Count on Procter & Gamble Co (PG) Stock's Consistency

Let that sink in. Almost 180 years. Over that course of time, it has been through quite a lot. Texas had recently declared independence from Mexico, Martin van Buren was President of the United States — and PG was selling soaps and other millinery.

While its dividend doesn’t go back that far, it has grown its dividend every year since Dwight D Eisenhower was president. Its rival along the way has been Colgate-Palmolive Company (NYSE:CL), which has been around even longer. More recently the Anglo-Dutch conglomerate Unilever Plc (ADR) (NYSE:UL) has also joined the fray. However, PG towers above its competitors in market cap.

The interesting thing is, Procter & Gamble has cut almost 100 brands since 2014 in effort to focus its energies on its top products. The strategy has paid off. Margins are strong, debt is down and the stock continues to perform well.

All that, and it delivers a rock-solid 3% dividend yield.

Granted, since the Donald Trump Rally has begun, its dividend and slow-but-sure growth may not look very sexy but not everything in your portfolio should be rockets to the moon. And given the continued run up, you can be sure that the good times aren’t going to last forever. We’re already seeing signs of growing volatility, which is a sign that president and Congress’ honeymoon is over on Wall Street and it’s looking for results now, not rhetoric.

**Data segment**
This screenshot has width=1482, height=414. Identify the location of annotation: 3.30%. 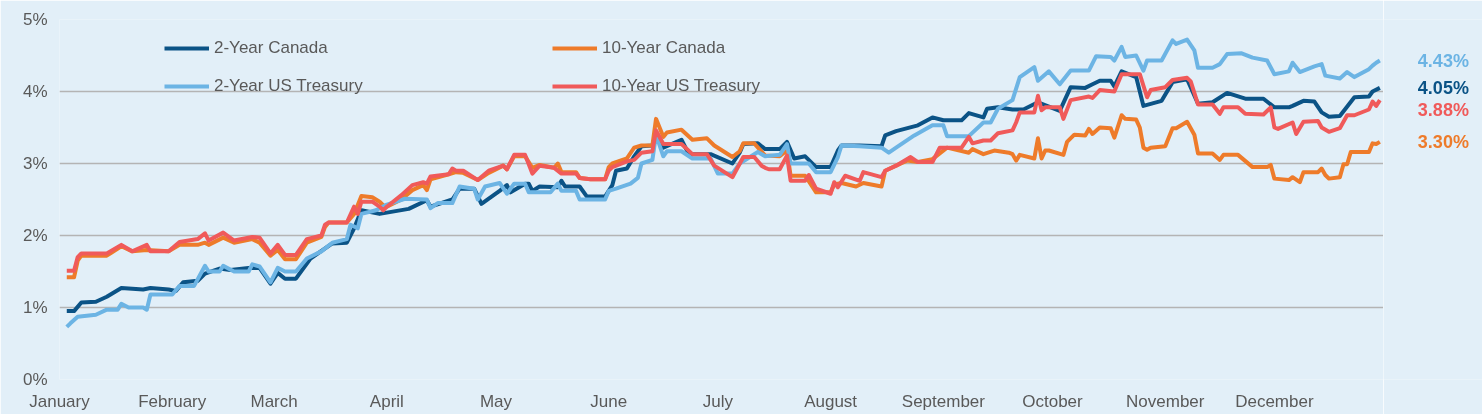
(1443, 142).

**Tasks and exercises**
A: According to the article on Procter & Gamble stock, about how many brands has the company cut since 2014?
B: Recast the paragraph beginning "While its dividend doesn't go back that far" from the article on Procter & Gamble stock as a short list of its main points.
C: Carry on writing the article on Procter & Gamble stock from the point where it stops.
The material after the article has nothing to do with it.

**Activity answers**
A: Almost 100 brands.

B:
- Procter & Gamble has raised its dividend every year since Dwight D Eisenhower was president.
- Colgate-Palmolive, which has been around even longer, has long been its rival.
- Unilever, the Anglo-Dutch conglomerate, has joined the competition more recently.
- Procter & Gamble's market cap is far larger than its competitors'.

C:
The Future of PG Stock

Once significant economic decisions are made in Washington, you can be sure Wall Street will vote with its feet. And that is why stocks like Procter & Gamble are so important to have as bedrocks to any portfolio. It has proven it can grow through the toughest market conditions. And if things get dicey, even the seasoned professionals turn to consumer staples like PG.

There are some challenges in some of its key strategic markets. For example, UL’s Dollar Shave Club is making inroads into Procter & Gamble’s stranglehold on the men’s shaving sector, where PG now has a 65% market share. But in the big picture of things, this isn’t a major concern because it is very good at keeping its costs under control.

For example, in 2012 its costs of goods sold were around $42 billion. This year, they’re around $32 billion, according to company numbers. All that was occurring while the global economy was going through slow to no growth. And it has continued that kind of hard-nosed look at its bottom line to this day.

But it’s not all about cutting products and costs, either. PG is also focused on the next wave of growth. For example, it recently just finished a deal to purchase a start-up laundry business for college students. The operation is already on 23 college campuses around the U.S. and now PG will roll out its Tide University Laundry business to even more locations.

Richard Band’s Profitable Investing advisory service helps retirement savers outperform the market without losing a minute of sleep along the way. His straightforward style and low-risk value approach has won seven Best Financial Advisory awards from the Newsletter and Electronic Publishers Foundation.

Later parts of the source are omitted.